選択されたセルの行番号をuRowNumbersに保存し、それをUniqueで重複排除して、Sortで並べ替えています。
uSortedを使えば、選択されたセルの行を上から順番に重複せずに処理していくことができます。列順に処理したいならば、uSelected.RowをuSelected.Columnに変更します。
1次元配列は、列方向とみなされるようなので、基準に列指定(uColumn=True)を行っています。最初この指定をしなかったら、ユニークにならず、?でした。
参考にしたのは次のページです。
VBAでシート関数使用時の配列要素数制限 Excelの神髄
SORT関数でデータを並べて取り出す できるネット
以降は前回作成した内容です。ご参考までに。
処理した行番号を保存して処理済みかチェックする
やむを得ないので、処理した行を記録して、処理済みかどうかチェックしながら処理する事にしました。
記録にはCollectionを使用しています。
Sub uFillRowOnce()
Dim uCell As Range
Dim uColl As Collection
Dim i As Long
Set uColl = New Collection
For Each uCell In Selection
If Not uContains(uCell.Row, uColl) Then
i = i + 1
uCell = i
uColl.Add uCell.Row
End If
Next
End Sub
こちらは値がコレクションに含まれているかどうかのチェックを行う関数。
Function uContains(ByVal uValue As Variant, ByRef uColl As Collection) As Boolean
Dim uItem As Variant
For Each uItem In uColl
If uItem = uValue Then
uContains = True
Exit Function
End If
Next
End Function
うまく選択されました。
こちらは列単位で処理するバージョン
Sub uFillColumnOnce() Dim uCell As Range
Dim uColl As Collection
Dim i As Long
Set uColl = New Collection
For Each uCell In Selection
If Not uContains(uCell.Column, uColl) Then
i = i + 1
uCell = i
uColl.Add uCell.Column
End If
Next
End Sub
うまく処理できています。
ただし、この方法だと行が処理される順番はエリアの指定順次第になります。Collectionはソートには不向きだと思うので、配列のバージョンも考えてみました。

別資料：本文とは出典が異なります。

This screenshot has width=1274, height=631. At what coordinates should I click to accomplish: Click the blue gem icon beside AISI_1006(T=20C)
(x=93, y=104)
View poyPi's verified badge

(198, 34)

Sub uFillRowOnceArrayVer()
Dim uArea As Range
Dim uRows As Long
Dim uRow As Range
Dim uCell As Range
Dim uRowArray() As Long
Dim i As Long
Dim ii As Long
For Each uArea In Selection.Areas
uRows = uRows + uArea.Rows.Count
Next
ReDim uRowArray(uRows)
For Each uCell In Selection
If Not uContainsArray(uCell.Row, uRowArray) Then
uRowArray(i) = uCell.Row
i = i + 1
uCell = i
End If
Next
For ii = 0 To i - 1
Debug.Print uRowArray(ii)
Next
End Sub
配列に含まれているかどうかをチェックする関数。
Function uContainsArray(ByVal uValue As Variant, ByRef uArray As Variant) As Boolean Dim i As Long
For i = LBound(uArray) To UBound(uArray)
If uArray(i) = uValue Then
uContainsArray = True
Exit Function
End If
Next
End Function
Debug.Printの結果は次の通りで、期待通りです。
1 2 3 4 6 7 8 9 5
これをソートすれば、順番に並んだ処理すべき行番号の出来上がりです。ソート方法は次のサイトなどを参考にするとよいでしょう。
VBA 配列の並び替え
なお、最初のFor文では、Areaの行数を合計しています。本当はSelection.Rows.CountでSelectionの真の(実際に使用している)行数が取れると良いのですが、上にかいたようにSelection.Rows.Countが返すのは最初のエリアの行数のみです。
とりあえずオーバーフローさえしなければよいかと上のようなコードを書いてみました。
というわけで、Selectionで指定された範囲を重複なく行単位、列単位で処理する方法でした。